Top of RECORD EXTRACTS
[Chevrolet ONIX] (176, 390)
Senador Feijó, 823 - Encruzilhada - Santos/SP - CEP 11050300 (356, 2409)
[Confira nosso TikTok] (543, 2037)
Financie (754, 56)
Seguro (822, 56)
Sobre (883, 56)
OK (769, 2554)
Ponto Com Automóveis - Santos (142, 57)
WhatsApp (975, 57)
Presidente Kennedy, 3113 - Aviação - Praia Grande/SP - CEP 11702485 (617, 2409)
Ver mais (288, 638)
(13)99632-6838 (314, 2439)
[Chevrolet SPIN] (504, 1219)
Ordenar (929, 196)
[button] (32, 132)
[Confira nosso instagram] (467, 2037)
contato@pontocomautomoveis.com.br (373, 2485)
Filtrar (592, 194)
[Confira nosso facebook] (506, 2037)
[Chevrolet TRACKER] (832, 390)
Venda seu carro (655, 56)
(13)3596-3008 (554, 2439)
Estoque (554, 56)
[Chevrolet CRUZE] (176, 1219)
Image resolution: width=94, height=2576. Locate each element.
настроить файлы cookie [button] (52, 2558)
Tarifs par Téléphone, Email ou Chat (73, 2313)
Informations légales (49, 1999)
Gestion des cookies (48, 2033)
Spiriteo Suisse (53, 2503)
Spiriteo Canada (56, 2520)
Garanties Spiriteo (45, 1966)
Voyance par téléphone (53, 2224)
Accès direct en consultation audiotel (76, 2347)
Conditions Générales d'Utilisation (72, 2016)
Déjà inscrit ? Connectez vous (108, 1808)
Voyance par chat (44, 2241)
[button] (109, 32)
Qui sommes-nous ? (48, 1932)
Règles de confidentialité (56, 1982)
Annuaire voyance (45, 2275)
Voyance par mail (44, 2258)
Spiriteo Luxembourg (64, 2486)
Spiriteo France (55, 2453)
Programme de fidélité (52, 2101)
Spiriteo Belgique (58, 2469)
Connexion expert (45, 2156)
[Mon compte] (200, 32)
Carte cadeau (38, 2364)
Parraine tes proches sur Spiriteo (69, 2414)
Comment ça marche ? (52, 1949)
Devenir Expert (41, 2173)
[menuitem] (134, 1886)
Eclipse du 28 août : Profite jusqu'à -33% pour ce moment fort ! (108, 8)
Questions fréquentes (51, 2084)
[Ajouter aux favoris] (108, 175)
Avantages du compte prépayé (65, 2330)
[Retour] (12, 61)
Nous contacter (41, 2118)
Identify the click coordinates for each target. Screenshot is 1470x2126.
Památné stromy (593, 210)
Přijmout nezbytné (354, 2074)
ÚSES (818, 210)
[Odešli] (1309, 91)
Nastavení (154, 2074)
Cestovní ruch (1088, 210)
Bottom of RECORD EXTRACTS
# TASK BRIEF
All that is wanted is the stretch of lines above from the one containing "Carte cadeau (38, 2364)" through the one containing "Identify the click", duplicated exactly.

# OUTPUT
Carte cadeau (38, 2364)
Parraine tes proches sur Spiriteo (69, 2414)
Comment ça marche ? (52, 1949)
Devenir Expert (41, 2173)
[menuitem] (134, 1886)
Eclipse du 28 août : Profite jusqu'à -33% pour ce moment fort ! (108, 8)
Questions fréquentes (51, 2084)
[Ajouter aux favoris] (108, 175)
Avantages du compte prépayé (65, 2330)
[Retour] (12, 61)
Nous contacter (41, 2118)
Identify the click coordinates for each target. Screenshot is 1470x2126.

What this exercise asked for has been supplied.